→ QUESTIONS ON THE MATERIAL
[1] In the family genealogy, whom did Alexey Bogdanovich marry?
[2] Write the next part of the family genealogy, picking up after its last entry.

→ READING PASSAGE
□ □ □ □
Osip Ivanovich Postnikov Kulush, landowner of Toropets, governor in Dankov in 1620–21.
- Timothy, Kulushov's son, in 1650–51 governor in Dankov.
- Ivan, Kulushov's son, in 1659–60 the governor in Velizh.
  - Luka Ivanovich, the steward in 1686–1703.
    - Mikhail Semenovich, grandson of the previous one, lieutenant colonel, college adviser (1753).
      - Alexander Mikhailovich, his son, Colonel, in 1802–03 the Toropetsky District leader of the nobility.
      - Matvey Mikhailovich (d. 1810), brother of the previous one, a real state adviser.
        - Mikhail Matveyevich (1787–1829), his son, lieutenant colonel, figure of Freemasonry.
  - Artemy Ivanovich, brother of Luka Ivanovich, a steward in 1687–1703.
    - Bogdan Artemievich, Guard Prime Major.
      - Alexey Bogdanovich (1744–1806), Privy Councilor, Senator; Married to Countess Varvara Ivanovna Gendrikova, second cousin of Peter III.
        - Alexander Alekseevich (d. 1822), colonel.
  - Sergei Ivanovich, brother of Luka and Artemy Ivanovich, a steward in 1689–1703.
    - Peter Ivanovich (1745–1811), the grandson of the previous one, writer and traveler.
      - Egor Alekseevich, nephew of the previous, Toropetsky district leader of the nobility (1811–12).
        - Nikolai Egorovich (1807–1866), his son, lieutenant general.
        - Vladimir Egorovich (1819–1886), general, commandant of Odessa.
        - Platon Ivanovich (1804–59), cousin of the two previous ones, major general.

==Kaluga landowners==
Pyotr Semenovich Chelishchev, in 1600–02, the bypass head in Moscow, the grand-nephew of Ilya Mikulych.
- Ivan Petrovich, his son, was granted the estate near Maloyaroslavets for the siege of Moscow in 1610.
  - Afinogen Ivanovich, his son, a Maloyaroslavets city nobleman, was wounded near Smolensk in 1634.
□ □ □ □
[Records contained in a dataset]

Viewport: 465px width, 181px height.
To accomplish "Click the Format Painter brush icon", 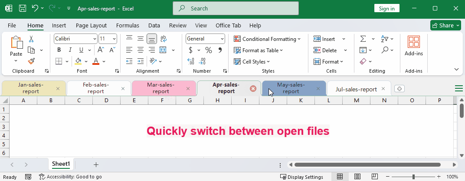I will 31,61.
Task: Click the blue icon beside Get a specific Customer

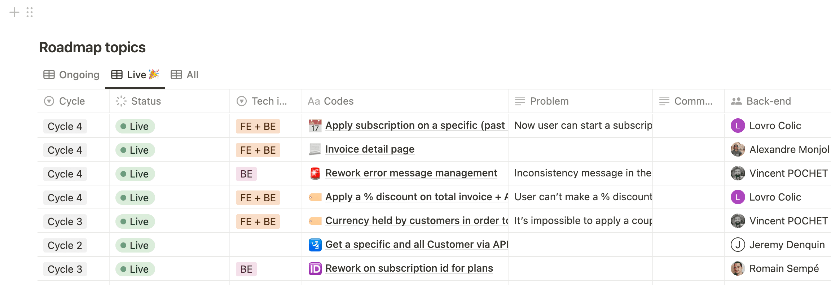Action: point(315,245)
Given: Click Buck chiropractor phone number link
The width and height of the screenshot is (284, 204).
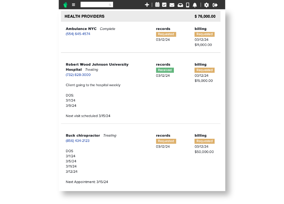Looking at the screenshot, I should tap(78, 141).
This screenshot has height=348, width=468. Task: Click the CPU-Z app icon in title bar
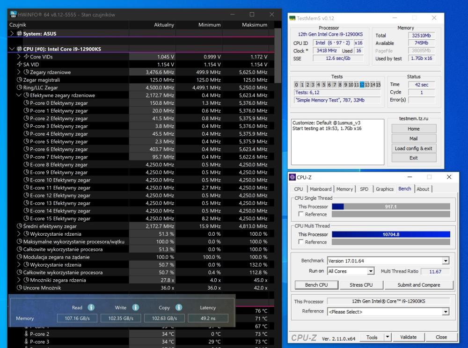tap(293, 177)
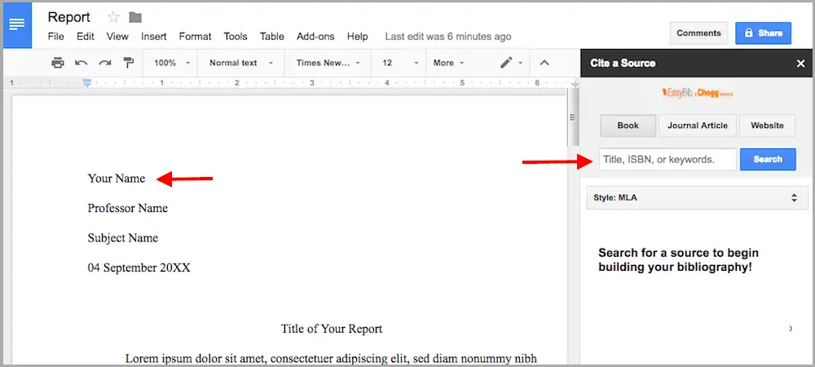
□ □ □ □
→ ANSWERS FOR EACH ITEM
[1] Countess Varvara Ivanovna Gendrikova, a second cousin of Peter III.

[2]
    - Bogdan Afinogenovich, his son, governor in Turinsk (1690) and Ilimsk (1694).
      - Pyotr Alferyevich, the nephew of the previous one, in 1734 the Siberian provincial prosecutor.
        - Ivan Petrovich (d. 1779), his son, a court adviser, according to Konstantin Kedrov, was a Rosicrucian.
Nikita Dmitrievich, second cousin of Pyotr Semyonovich and grand-nephew of Ilya Mikulych.
- Karp Nifontovich, his great-grandson, was killed near Konotop in 1659.
  - Timofey Ignatievich (1696 – after 1774), the grandson of the previous one, the Maloyaroslavsky landowner, a retired lieutenant (1738).
    - Mikhail Alexandrovich (1778–1868), his grandson, the owner of the village of Vinkovo (Chernyshnoe), a campaigner in 1812–14, the Borovsky District leader of the nobility (1832).
      - Dmitry Mikhailovich (1812–18..), his son, state adviser; he was published in the "Hunting Journal" under the name "1st Chelishchev", and participated in the development of pedigree types of greyhounds and hounds.
        - Victor Nikolaevich (1870–1952), the grandson of the previous one, writer and memoirist.
          - Andrei Viktorovich (1901–1994), his son, one of the patriarchs of American winemaking.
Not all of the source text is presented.